Welcomeeee

Aug 09

I actually spent a lot of time writing this one. So please read it. (:

Ahh, the dreaded thought: there’s only 3 weeks of summer left.. I can NOT believe it’s almost over! I wish school months would move this fast -__- And that’s another thing. Why does it seem like school takes forever to finish, and yet the summer is over in a flash? I just don’t get it. So, on to the subject. What does September bring, you ask? Hmmm..

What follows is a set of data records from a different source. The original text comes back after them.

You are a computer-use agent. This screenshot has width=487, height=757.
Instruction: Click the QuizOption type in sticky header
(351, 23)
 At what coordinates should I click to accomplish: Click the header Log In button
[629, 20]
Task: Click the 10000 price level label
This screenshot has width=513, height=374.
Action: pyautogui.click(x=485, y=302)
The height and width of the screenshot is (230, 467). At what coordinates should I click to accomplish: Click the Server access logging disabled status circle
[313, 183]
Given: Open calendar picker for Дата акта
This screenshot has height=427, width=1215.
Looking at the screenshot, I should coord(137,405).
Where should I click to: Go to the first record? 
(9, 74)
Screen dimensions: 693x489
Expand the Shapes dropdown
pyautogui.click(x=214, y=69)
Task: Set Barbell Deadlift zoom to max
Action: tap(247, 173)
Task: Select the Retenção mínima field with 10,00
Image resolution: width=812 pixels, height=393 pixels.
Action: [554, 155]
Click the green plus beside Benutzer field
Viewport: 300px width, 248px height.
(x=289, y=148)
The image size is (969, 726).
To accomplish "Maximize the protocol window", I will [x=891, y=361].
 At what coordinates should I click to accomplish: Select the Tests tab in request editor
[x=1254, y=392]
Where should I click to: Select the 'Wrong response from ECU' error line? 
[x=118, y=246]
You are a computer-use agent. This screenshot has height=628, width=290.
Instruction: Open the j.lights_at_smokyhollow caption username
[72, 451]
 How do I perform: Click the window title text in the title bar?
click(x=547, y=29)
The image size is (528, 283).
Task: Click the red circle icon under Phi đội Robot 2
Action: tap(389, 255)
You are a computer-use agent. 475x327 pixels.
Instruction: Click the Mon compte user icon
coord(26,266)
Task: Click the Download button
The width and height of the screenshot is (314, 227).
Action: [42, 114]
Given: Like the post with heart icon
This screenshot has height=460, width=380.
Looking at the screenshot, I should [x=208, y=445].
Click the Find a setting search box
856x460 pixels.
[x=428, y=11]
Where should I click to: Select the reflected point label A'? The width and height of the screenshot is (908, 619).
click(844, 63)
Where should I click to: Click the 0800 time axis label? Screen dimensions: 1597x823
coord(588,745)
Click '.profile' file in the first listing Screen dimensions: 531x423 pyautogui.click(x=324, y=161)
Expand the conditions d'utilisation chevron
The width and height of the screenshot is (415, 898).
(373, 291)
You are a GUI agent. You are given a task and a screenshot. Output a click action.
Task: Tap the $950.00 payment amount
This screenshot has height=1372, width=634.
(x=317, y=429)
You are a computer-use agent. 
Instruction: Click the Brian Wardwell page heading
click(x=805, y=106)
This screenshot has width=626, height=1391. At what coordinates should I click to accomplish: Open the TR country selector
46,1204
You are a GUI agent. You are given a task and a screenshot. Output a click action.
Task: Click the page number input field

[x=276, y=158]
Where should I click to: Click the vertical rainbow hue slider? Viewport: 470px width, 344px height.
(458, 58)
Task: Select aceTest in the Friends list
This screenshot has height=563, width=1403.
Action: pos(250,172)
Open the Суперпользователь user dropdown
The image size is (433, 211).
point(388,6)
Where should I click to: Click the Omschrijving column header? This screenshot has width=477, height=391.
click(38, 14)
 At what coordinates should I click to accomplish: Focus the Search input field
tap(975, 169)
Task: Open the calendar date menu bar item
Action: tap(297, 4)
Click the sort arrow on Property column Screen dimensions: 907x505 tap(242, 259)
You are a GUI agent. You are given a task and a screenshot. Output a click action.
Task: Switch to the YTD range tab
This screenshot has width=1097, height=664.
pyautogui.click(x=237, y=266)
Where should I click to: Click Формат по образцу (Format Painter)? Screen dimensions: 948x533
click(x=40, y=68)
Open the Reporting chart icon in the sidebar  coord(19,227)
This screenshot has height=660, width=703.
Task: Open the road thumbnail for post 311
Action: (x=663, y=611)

1. BACK TO SCHOOL. These words make me shiver D: But then again going back to school is sort of a good thing. New friends, old friends, and drama (this one’s not the good thing, but anyways).. even though I don’t really like making new friends because I’m afraid to lose the old ones if we get too close. Idk. But what I do know is that I’m scared of this year. 8th grade. The last year of middle school. The year before high school. Any way you put it it’s still the same. A lot of changes are going to happen this year. And I’m scared of changes. I hate new stuff. And worrying about what new stuff will bring worries me even more. Idk, I feel like some part of me wants to branch out this year. You know, try something new? And something different. Possibly even d a n g e r o u s, and really daring. You know, unlike myself right now. Something to leave my mark in this school. Because I just know that by the time I get to high school, my life is going to change one way or another. Maybe for the good, or maybe for the bad. I’m really not so sure. But I’m hoping something good will happen that will change my life forever. (:

2. BACK TO DANCE. Now these words do NOT make me shiver. They make me excited! And HAPPY! =] Dance is.. passion, love, and.. I don’t even know how to explain it. 10 years and still counting<3. Ahh, back to the long grueling hours and.. NUCRACKER! :D For those of you who don’t know what that is, it’s a Christmastime play that my dance school puts on every year in Rutherford, NJ. It’s SO worth all the preparation.. the long hours of muscle aches and foot pains and blisters and all the rest. My Nutcracker rehearsal time record is: 8 hours, with a 15 minute break. And during that break I didn’t even get the time to eat anything :( But like I said, it’s worth it in the long run. To hear the audience clap and scream, and to go to sleep feeling like a star. And then the next day, to get to do it all over again. It just warms me up to know how lucky I am to get to be able to experience my passion. And that word, passion. It’s something in life that you have to really search for, but then once you find it, you feel like the happiest person on earth. Except I didn’t really have to search for mine, because I knew right from the start that the dance studio was where I was meant to be. And it’s going to stay like that forever<333. My love, est. September 1999 :)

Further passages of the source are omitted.